** Stored data follows **

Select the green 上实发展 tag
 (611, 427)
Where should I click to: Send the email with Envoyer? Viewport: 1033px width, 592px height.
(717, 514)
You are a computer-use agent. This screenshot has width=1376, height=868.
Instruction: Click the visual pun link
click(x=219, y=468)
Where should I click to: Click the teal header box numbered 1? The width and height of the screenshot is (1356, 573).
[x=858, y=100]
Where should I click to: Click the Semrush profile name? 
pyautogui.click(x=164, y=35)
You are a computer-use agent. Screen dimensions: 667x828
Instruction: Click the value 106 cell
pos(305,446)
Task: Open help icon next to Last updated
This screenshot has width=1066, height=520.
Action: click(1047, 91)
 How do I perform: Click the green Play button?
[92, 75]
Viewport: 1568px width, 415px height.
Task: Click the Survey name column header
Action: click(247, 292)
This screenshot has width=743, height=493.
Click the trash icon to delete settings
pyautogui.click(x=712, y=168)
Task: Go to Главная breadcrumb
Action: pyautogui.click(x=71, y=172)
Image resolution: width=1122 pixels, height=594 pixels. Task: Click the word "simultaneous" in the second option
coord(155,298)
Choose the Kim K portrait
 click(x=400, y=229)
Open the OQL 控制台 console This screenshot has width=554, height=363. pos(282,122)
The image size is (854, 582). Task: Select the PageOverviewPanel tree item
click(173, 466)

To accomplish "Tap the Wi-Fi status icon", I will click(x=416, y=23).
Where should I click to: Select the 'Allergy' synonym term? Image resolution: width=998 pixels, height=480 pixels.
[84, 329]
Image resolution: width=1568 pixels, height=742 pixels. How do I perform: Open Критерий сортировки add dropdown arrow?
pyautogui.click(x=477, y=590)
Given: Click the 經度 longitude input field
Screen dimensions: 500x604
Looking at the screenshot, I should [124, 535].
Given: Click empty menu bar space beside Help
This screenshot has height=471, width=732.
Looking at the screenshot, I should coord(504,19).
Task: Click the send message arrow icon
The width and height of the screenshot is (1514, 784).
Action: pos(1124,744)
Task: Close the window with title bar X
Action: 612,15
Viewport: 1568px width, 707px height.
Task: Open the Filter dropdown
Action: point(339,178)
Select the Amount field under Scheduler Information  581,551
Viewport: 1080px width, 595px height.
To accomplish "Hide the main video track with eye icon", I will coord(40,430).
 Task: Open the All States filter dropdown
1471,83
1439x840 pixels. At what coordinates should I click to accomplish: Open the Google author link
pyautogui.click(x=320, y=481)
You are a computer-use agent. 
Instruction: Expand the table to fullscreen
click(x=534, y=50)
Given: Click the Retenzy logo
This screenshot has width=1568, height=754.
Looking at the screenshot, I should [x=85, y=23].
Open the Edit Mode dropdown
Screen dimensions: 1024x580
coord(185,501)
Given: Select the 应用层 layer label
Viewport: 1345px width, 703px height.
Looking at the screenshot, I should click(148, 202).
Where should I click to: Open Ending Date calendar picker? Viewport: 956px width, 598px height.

** End of Stored data **

● **Task details**: Nothing in the records may change; write them out again in full.

● **Result for this exercise**:
Select the green 上实发展 tag
 (611, 427)
Where should I click to: Send the email with Envoyer? Viewport: 1033px width, 592px height.
(717, 514)
You are a computer-use agent. This screenshot has width=1376, height=868.
Instruction: Click the visual pun link
click(x=219, y=468)
Where should I click to: Click the teal header box numbered 1? The width and height of the screenshot is (1356, 573).
[x=858, y=100]
Where should I click to: Click the Semrush profile name? 
pyautogui.click(x=164, y=35)
You are a computer-use agent. Screen dimensions: 667x828
Instruction: Click the value 106 cell
pos(305,446)
Task: Open help icon next to Last updated
This screenshot has width=1066, height=520.
Action: click(1047, 91)
 How do I perform: Click the green Play button?
[92, 75]
Viewport: 1568px width, 415px height.
Task: Click the Survey name column header
Action: click(247, 292)
This screenshot has width=743, height=493.
Click the trash icon to delete settings
pyautogui.click(x=712, y=168)
Task: Go to Главная breadcrumb
Action: pyautogui.click(x=71, y=172)
Image resolution: width=1122 pixels, height=594 pixels. Task: Click the word "simultaneous" in the second option
coord(155,298)
Choose the Kim K portrait
 click(x=400, y=229)
Open the OQL 控制台 console This screenshot has width=554, height=363. pos(282,122)
The image size is (854, 582). Task: Select the PageOverviewPanel tree item
click(173, 466)

To accomplish "Tap the Wi-Fi status icon", I will click(x=416, y=23).
Where should I click to: Select the 'Allergy' synonym term? Image resolution: width=998 pixels, height=480 pixels.
[84, 329]
Image resolution: width=1568 pixels, height=742 pixels. How do I perform: Open Критерий сортировки add dropdown arrow?
pyautogui.click(x=477, y=590)
Given: Click the 經度 longitude input field
Screen dimensions: 500x604
Looking at the screenshot, I should [124, 535].
Given: Click empty menu bar space beside Help
This screenshot has height=471, width=732.
Looking at the screenshot, I should coord(504,19).
Task: Click the send message arrow icon
The width and height of the screenshot is (1514, 784).
Action: pos(1124,744)
Task: Close the window with title bar X
Action: 612,15
Viewport: 1568px width, 707px height.
Task: Open the Filter dropdown
Action: point(339,178)
Select the Amount field under Scheduler Information  581,551
Viewport: 1080px width, 595px height.
To accomplish "Hide the main video track with eye icon", I will coord(40,430).
 Task: Open the All States filter dropdown
1471,83
1439x840 pixels. At what coordinates should I click to accomplish: Open the Google author link
pyautogui.click(x=320, y=481)
You are a computer-use agent. 
Instruction: Expand the table to fullscreen
click(x=534, y=50)
Given: Click the Retenzy logo
This screenshot has width=1568, height=754.
Looking at the screenshot, I should [x=85, y=23].
Open the Edit Mode dropdown
Screen dimensions: 1024x580
coord(185,501)
Given: Select the 应用层 layer label
Viewport: 1345px width, 703px height.
Looking at the screenshot, I should click(148, 202).
Where should I click to: Open Ending Date calendar picker? Viewport: 956px width, 598px height.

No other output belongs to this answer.